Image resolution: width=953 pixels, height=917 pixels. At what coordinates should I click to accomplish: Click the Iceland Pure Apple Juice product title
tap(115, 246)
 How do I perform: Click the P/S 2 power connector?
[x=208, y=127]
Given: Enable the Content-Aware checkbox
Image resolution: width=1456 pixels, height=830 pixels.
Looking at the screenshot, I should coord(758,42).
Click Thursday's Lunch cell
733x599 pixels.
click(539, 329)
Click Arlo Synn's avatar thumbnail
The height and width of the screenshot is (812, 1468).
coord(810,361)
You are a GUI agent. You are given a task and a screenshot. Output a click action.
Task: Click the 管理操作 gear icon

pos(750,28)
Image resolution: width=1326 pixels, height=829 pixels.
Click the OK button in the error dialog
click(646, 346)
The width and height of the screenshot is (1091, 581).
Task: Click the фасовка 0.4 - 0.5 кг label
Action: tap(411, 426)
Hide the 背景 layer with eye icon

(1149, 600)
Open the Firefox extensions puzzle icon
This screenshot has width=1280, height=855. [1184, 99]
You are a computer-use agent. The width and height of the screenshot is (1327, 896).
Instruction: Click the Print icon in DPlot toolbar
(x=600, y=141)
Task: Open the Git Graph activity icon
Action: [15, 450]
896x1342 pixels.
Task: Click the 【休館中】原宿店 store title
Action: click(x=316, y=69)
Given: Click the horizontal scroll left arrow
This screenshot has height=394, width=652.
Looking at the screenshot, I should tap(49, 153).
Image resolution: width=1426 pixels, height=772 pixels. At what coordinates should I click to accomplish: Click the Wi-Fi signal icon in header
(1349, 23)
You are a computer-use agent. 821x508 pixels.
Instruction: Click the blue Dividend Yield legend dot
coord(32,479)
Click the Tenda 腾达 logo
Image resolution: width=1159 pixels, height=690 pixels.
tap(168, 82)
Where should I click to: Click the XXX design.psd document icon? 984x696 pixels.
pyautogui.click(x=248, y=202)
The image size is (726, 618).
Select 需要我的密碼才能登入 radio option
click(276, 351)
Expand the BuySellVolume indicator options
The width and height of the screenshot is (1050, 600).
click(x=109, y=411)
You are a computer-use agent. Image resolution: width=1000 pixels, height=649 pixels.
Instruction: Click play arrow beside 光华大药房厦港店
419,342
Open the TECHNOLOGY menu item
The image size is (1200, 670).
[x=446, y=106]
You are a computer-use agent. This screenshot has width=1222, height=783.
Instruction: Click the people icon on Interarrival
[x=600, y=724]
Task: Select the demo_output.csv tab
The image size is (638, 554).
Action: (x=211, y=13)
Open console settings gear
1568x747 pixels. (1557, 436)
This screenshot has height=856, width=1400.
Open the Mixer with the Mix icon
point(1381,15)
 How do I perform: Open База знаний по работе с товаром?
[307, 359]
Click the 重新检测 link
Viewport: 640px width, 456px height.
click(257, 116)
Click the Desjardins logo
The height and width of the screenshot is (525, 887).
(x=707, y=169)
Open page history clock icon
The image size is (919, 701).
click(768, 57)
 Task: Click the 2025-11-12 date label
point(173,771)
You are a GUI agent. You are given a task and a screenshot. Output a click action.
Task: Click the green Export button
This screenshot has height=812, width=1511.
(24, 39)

__________________________________________________

### Task brief
Retype all of the data above, reproducing every line precisely as it appears.

### Worked solution
Image resolution: width=953 pixels, height=917 pixels. At what coordinates should I click to accomplish: Click the Iceland Pure Apple Juice product title
tap(115, 246)
 How do I perform: Click the P/S 2 power connector?
[x=208, y=127]
Given: Enable the Content-Aware checkbox
Image resolution: width=1456 pixels, height=830 pixels.
Looking at the screenshot, I should coord(758,42).
Click Thursday's Lunch cell
733x599 pixels.
click(539, 329)
Click Arlo Synn's avatar thumbnail
The height and width of the screenshot is (812, 1468).
coord(810,361)
You are a GUI agent. You are given a task and a screenshot. Output a click action.
Task: Click the 管理操作 gear icon

pos(750,28)
Image resolution: width=1326 pixels, height=829 pixels.
Click the OK button in the error dialog
click(646, 346)
The width and height of the screenshot is (1091, 581).
Task: Click the фасовка 0.4 - 0.5 кг label
Action: tap(411, 426)
Hide the 背景 layer with eye icon

(1149, 600)
Open the Firefox extensions puzzle icon
This screenshot has width=1280, height=855. [1184, 99]
You are a computer-use agent. The width and height of the screenshot is (1327, 896).
Instruction: Click the Print icon in DPlot toolbar
(x=600, y=141)
Task: Open the Git Graph activity icon
Action: [15, 450]
896x1342 pixels.
Task: Click the 【休館中】原宿店 store title
Action: click(x=316, y=69)
Given: Click the horizontal scroll left arrow
This screenshot has height=394, width=652.
Looking at the screenshot, I should tap(49, 153).
Image resolution: width=1426 pixels, height=772 pixels. At what coordinates should I click to accomplish: Click the Wi-Fi signal icon in header
(1349, 23)
You are a computer-use agent. 821x508 pixels.
Instruction: Click the blue Dividend Yield legend dot
coord(32,479)
Click the Tenda 腾达 logo
Image resolution: width=1159 pixels, height=690 pixels.
tap(168, 82)
Where should I click to: Click the XXX design.psd document icon? 984x696 pixels.
pyautogui.click(x=248, y=202)
The image size is (726, 618).
Select 需要我的密碼才能登入 radio option
click(276, 351)
Expand the BuySellVolume indicator options
The width and height of the screenshot is (1050, 600).
click(x=109, y=411)
You are a computer-use agent. Image resolution: width=1000 pixels, height=649 pixels.
Instruction: Click play arrow beside 光华大药房厦港店
419,342
Open the TECHNOLOGY menu item
The image size is (1200, 670).
[x=446, y=106]
You are a computer-use agent. This screenshot has width=1222, height=783.
Instruction: Click the people icon on Interarrival
[x=600, y=724]
Task: Select the demo_output.csv tab
The image size is (638, 554).
Action: (x=211, y=13)
Open console settings gear
1568x747 pixels. (1557, 436)
This screenshot has height=856, width=1400.
Open the Mixer with the Mix icon
point(1381,15)
 How do I perform: Open База знаний по работе с товаром?
[307, 359]
Click the 重新检测 link
Viewport: 640px width, 456px height.
click(257, 116)
Click the Desjardins logo
The height and width of the screenshot is (525, 887).
(x=707, y=169)
Open page history clock icon
The image size is (919, 701).
click(768, 57)
 Task: Click the 2025-11-12 date label
point(173,771)
You are a GUI agent. You are given a task and a screenshot. Output a click action.
Task: Click the green Export button
This screenshot has height=812, width=1511.
(24, 39)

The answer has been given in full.